[THE DATA — start]

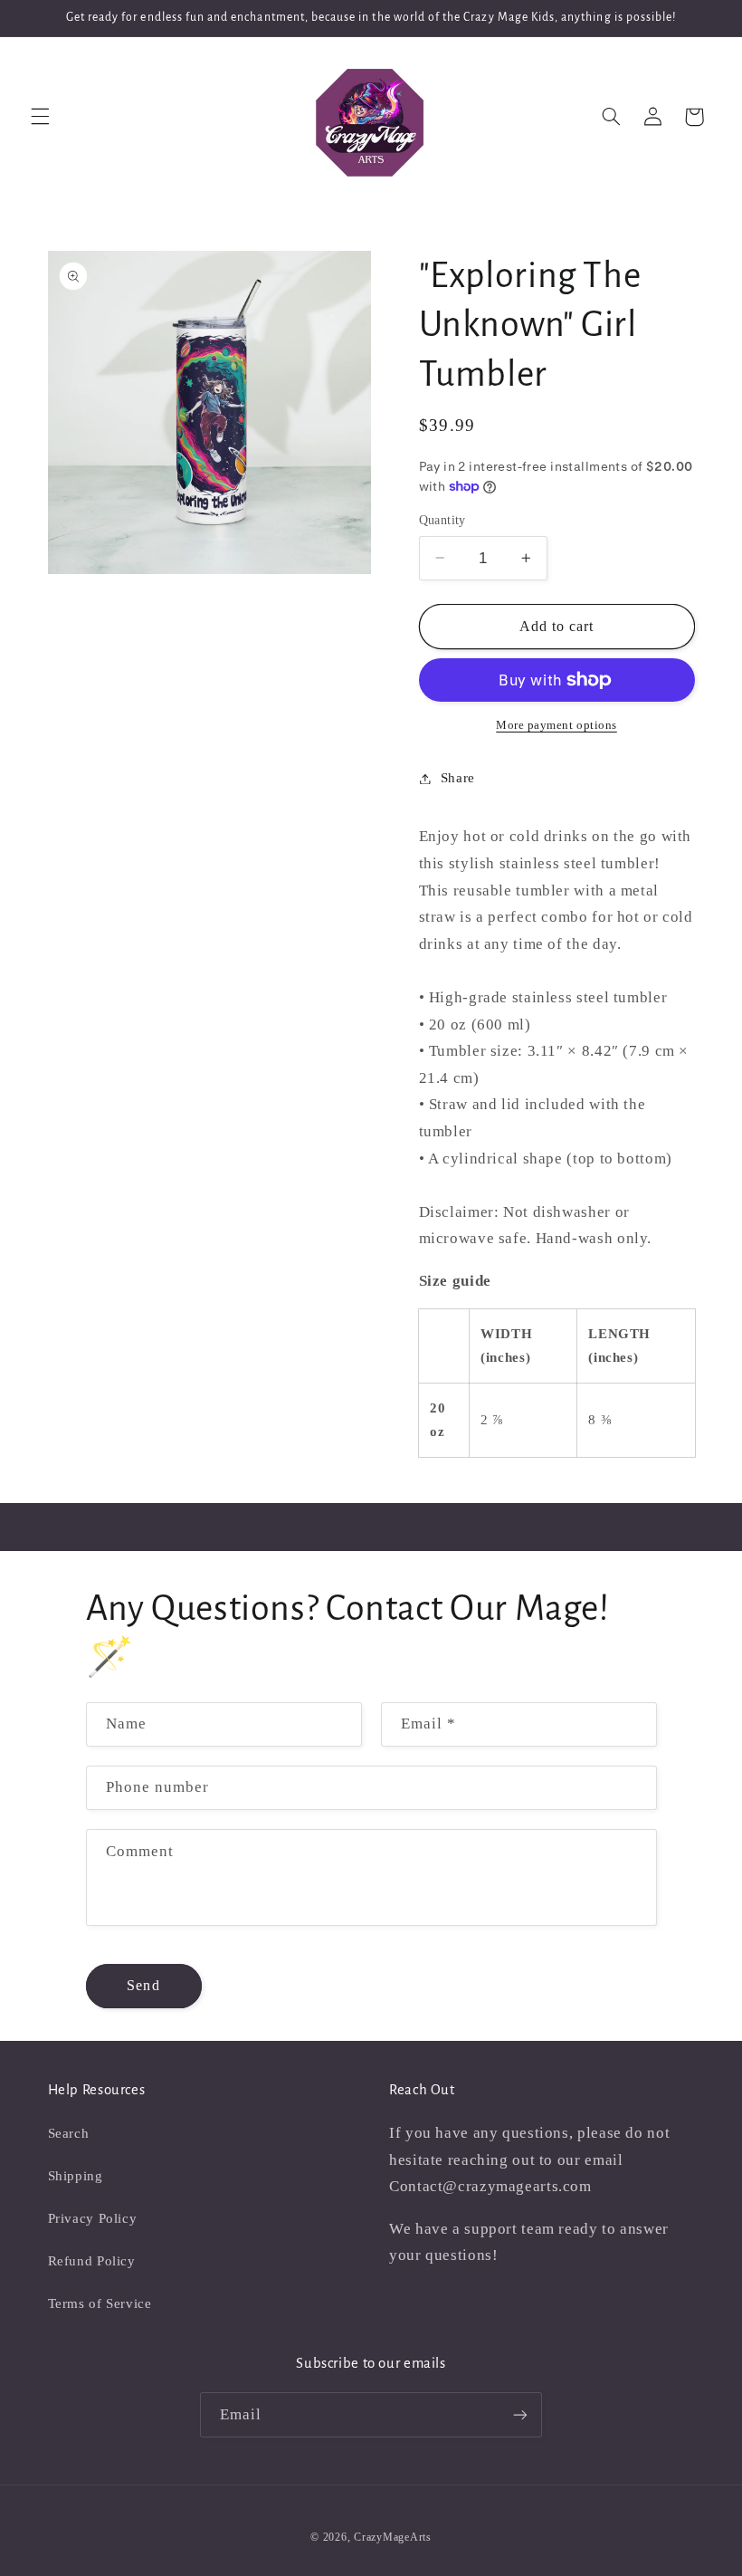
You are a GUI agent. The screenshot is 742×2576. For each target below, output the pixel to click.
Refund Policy (92, 2261)
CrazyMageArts (393, 2537)
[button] (40, 117)
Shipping (75, 2176)
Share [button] (458, 778)
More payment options (556, 725)
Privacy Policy (93, 2218)
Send (143, 1985)
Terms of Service (100, 2303)
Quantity (442, 520)
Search (69, 2133)
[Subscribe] (520, 2414)
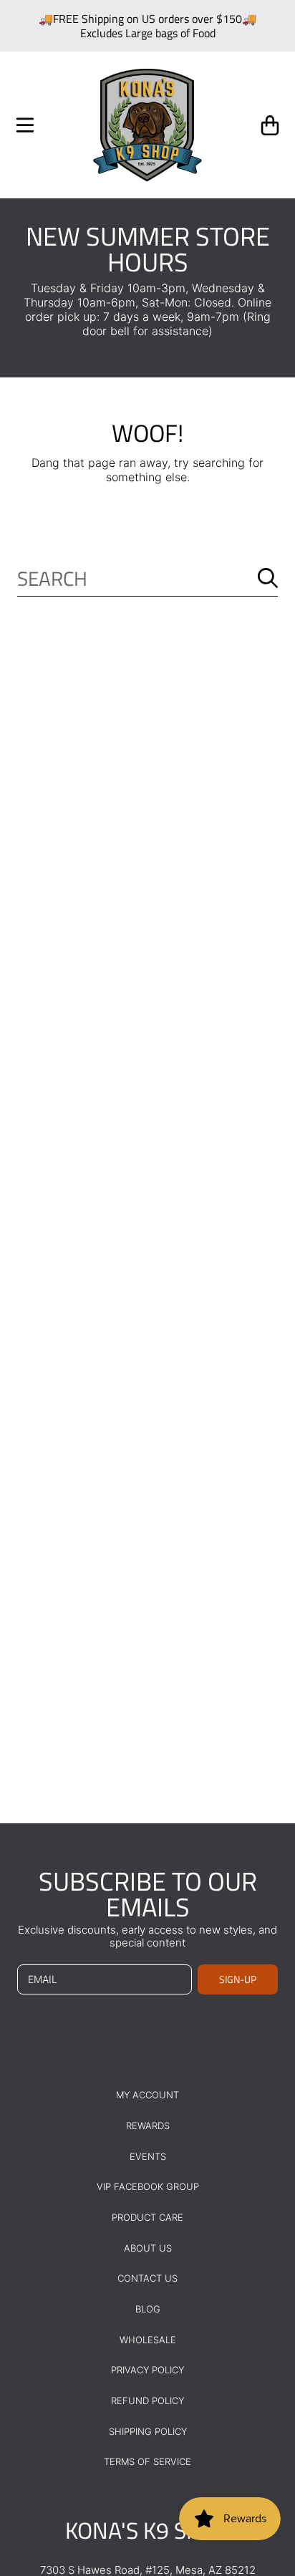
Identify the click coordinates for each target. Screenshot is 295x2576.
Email (22, 2481)
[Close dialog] (275, 2362)
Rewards (148, 2125)
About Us (148, 2248)
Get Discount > (77, 2524)
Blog (147, 2309)
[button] (25, 125)
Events (148, 2156)
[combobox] (147, 578)
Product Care (147, 2217)
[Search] (268, 578)
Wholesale (148, 2339)
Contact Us (147, 2278)
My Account (147, 2094)
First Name (29, 2447)
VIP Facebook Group (148, 2186)
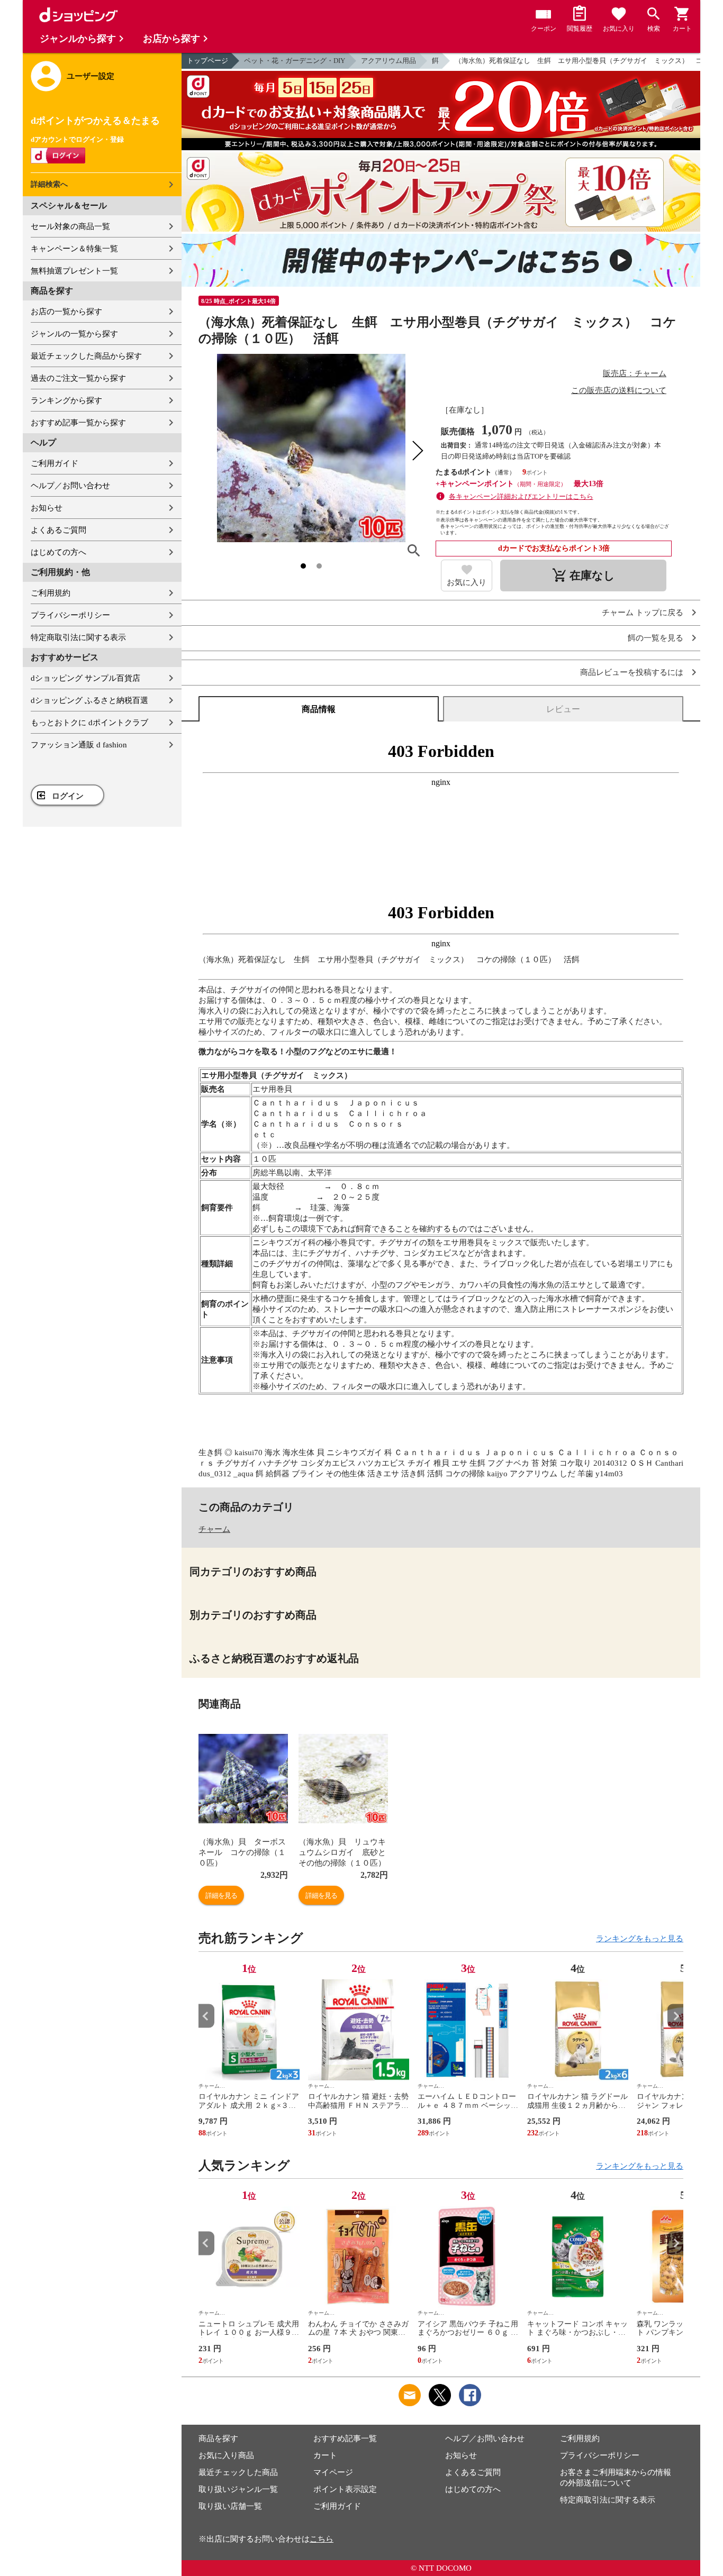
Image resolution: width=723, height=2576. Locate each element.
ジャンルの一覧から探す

[THE DATA — finish]

* [EXERCISE GOAL] All lines from the beginning of the material through the line that holds "Get Discount > (77, 2524)", both included, should be returned exactly; please omit any pictures and add no other lines.

* [RESULT OF THIS EXERCISE]
You are a GUI agent. The screenshot is 742×2576. For each target below, output the pixel to click.
Refund Policy (92, 2261)
CrazyMageArts (393, 2537)
[button] (40, 117)
Shipping (75, 2176)
Share [button] (458, 778)
More payment options (556, 725)
Privacy Policy (93, 2218)
Send (143, 1985)
Terms of Service (100, 2303)
Quantity (442, 520)
Search (69, 2133)
[Subscribe] (520, 2414)
Identify the click coordinates for each target. Screenshot is 295x2576.
Email (22, 2481)
[Close dialog] (275, 2362)
Rewards (148, 2125)
About Us (148, 2248)
Get Discount > (77, 2524)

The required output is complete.